All That I Have Written Is Straw. . .

Meanderings of a Catholic Devout

Facing my own shame.

with one comment


Tonight I was dropping my husband off for a “guy’s night.” It’s always a really anxious thing for me and it drives my husband nuts that it has to be that way—sometimes to the point of real anger with me about it. He thinks, I believe, that I’m projecting some blame on him for how my ex-husband abused my anxiety with his drinking habits. It’s a recurring wound between my husband and I. But it’s really about anxiety. I’m getting better about it, slowly and with lots of prayer, but it will always (always) be there. How I handle it is the key component.Now that I’m a mother now, I find myself reading interesting articles about such and such studies about such and such behavior and how to (or not to) raise my child. I normally read them with a grain of salt because so much of it is theorized b.s. and collectively, it’s very contradicting. I trust just a few sources: my maternal instinct, my child’s pediatrician, and the age-old wisdom of my close family and friends who are parents, too.

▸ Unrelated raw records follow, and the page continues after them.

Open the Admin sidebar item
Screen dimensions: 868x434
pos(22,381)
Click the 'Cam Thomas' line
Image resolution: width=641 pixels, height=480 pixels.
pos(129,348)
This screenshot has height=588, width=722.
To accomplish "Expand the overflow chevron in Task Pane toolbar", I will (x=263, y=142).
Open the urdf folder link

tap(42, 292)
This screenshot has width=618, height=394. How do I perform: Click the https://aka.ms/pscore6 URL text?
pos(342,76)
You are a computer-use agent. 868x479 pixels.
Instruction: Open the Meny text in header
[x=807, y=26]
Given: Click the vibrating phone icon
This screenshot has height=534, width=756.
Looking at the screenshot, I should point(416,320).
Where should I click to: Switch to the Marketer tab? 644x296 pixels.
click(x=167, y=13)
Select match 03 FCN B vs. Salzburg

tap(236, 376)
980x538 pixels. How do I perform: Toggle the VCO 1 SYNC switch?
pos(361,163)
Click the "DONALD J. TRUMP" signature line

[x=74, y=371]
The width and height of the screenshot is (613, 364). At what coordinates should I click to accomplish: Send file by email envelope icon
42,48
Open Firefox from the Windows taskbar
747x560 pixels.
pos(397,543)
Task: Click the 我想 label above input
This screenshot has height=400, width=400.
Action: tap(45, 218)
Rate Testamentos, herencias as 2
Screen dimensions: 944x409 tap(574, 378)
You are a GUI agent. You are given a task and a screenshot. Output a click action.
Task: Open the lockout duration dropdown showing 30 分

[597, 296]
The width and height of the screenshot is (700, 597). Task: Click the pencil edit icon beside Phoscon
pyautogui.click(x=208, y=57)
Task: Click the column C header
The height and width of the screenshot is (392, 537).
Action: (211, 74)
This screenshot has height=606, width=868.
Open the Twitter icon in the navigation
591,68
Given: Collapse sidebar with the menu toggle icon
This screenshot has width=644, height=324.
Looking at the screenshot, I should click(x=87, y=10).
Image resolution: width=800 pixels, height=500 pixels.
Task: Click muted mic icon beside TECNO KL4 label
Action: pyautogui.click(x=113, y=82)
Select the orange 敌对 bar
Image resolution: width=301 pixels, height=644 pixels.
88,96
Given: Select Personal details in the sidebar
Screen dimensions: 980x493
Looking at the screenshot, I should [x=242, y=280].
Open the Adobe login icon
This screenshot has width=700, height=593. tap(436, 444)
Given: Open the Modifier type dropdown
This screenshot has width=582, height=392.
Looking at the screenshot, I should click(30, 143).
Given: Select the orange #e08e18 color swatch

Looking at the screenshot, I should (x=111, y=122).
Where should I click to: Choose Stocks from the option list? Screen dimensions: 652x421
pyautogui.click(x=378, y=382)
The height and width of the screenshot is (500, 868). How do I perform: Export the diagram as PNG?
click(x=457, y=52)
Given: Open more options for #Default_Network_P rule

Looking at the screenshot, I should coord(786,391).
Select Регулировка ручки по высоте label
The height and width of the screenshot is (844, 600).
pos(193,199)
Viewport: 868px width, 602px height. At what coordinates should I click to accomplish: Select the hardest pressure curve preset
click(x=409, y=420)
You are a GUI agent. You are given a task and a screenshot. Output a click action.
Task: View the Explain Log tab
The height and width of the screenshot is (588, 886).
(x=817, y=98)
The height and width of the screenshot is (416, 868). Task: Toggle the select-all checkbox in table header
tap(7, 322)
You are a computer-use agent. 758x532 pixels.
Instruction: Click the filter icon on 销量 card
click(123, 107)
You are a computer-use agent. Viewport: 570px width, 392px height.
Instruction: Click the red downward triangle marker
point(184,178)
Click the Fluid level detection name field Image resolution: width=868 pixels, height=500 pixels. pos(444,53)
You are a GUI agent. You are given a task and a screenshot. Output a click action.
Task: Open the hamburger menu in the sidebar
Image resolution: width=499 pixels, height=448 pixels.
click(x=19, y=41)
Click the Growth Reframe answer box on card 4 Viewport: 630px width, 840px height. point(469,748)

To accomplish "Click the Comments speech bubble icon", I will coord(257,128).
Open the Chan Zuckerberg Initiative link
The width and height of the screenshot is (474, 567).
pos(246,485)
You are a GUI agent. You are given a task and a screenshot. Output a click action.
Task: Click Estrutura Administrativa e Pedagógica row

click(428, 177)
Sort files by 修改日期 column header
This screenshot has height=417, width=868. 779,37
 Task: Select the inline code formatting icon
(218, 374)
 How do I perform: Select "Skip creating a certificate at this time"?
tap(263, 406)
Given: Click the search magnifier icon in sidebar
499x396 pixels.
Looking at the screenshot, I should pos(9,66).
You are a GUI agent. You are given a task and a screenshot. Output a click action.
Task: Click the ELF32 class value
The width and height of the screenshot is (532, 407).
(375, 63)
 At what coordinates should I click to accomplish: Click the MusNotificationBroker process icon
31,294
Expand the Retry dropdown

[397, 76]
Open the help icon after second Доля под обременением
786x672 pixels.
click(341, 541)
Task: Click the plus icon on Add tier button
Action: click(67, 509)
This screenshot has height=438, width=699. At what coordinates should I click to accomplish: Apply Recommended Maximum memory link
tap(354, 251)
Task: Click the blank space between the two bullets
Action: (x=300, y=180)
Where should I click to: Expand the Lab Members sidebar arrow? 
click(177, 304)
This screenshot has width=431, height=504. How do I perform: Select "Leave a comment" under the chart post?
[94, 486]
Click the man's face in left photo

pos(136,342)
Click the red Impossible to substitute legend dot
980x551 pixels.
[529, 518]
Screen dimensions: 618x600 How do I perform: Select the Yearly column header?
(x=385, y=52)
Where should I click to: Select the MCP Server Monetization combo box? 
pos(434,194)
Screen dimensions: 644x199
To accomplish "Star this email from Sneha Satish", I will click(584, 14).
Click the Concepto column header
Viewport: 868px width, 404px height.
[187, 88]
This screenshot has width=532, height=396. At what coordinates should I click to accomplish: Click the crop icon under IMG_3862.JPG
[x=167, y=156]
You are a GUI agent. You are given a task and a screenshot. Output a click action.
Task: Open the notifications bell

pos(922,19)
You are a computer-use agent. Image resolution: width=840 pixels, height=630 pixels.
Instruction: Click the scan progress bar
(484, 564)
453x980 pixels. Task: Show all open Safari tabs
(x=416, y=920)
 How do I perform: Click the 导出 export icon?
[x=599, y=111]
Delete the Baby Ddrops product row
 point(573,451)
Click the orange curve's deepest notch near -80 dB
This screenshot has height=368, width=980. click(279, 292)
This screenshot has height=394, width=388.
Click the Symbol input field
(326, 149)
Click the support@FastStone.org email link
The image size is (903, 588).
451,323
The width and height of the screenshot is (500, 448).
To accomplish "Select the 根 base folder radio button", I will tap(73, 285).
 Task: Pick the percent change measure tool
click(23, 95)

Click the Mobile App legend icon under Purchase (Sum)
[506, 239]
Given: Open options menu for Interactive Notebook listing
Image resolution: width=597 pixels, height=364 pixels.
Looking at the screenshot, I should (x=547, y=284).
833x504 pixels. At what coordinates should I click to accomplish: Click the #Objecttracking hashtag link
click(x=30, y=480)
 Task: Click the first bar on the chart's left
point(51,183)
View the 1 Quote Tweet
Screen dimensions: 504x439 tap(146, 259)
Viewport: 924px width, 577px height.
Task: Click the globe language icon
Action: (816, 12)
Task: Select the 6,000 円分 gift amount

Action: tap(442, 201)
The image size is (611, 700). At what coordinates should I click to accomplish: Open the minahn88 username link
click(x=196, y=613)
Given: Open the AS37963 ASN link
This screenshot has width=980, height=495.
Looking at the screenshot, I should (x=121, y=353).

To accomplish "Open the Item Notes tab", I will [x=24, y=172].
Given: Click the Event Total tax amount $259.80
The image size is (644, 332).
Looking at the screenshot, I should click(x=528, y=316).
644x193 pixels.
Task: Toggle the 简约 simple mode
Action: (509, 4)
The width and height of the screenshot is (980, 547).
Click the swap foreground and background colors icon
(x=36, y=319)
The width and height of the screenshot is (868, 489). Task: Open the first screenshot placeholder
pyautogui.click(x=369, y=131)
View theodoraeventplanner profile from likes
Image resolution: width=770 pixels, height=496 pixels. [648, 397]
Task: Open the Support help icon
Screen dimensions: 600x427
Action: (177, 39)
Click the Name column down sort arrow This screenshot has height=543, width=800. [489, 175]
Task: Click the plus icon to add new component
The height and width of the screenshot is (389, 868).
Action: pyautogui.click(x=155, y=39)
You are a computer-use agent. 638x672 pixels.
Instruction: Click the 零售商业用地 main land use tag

Yet one article I was reading in the New York Times, Raising a Moral Child (April 11, 2014) made a point that disturbed me into reflection about who I am. As part of the study about morality in children, researchers made a conclusion that character-centric comments made about morality to 7- and 8-year-olds influenced their behavior more so than behavior-centric comments about helpfulness. And by age 10 and 11, either type of comment was equally influential. They theorized that the character-centric comments about being generous and helpful for the 7- and 8-year-olds was most likely because at that very age, children are developing a sense of character identity: they are looking to become who they are (i.e., I am generous, I am helpful. . . etc.)

I’ve written before about the effects of my childhood. And I know the root of my anxiety found nourishment in this time frame of my life. After my mother’s death, my siblings suddenly and shockingly left, too (with an appropriate reason). Though they are in no way at fault, their sudden absence seemed to add insult to my injury from the point-of-view of a child. At 8 years, my first lesson was that those who were closest to me left me.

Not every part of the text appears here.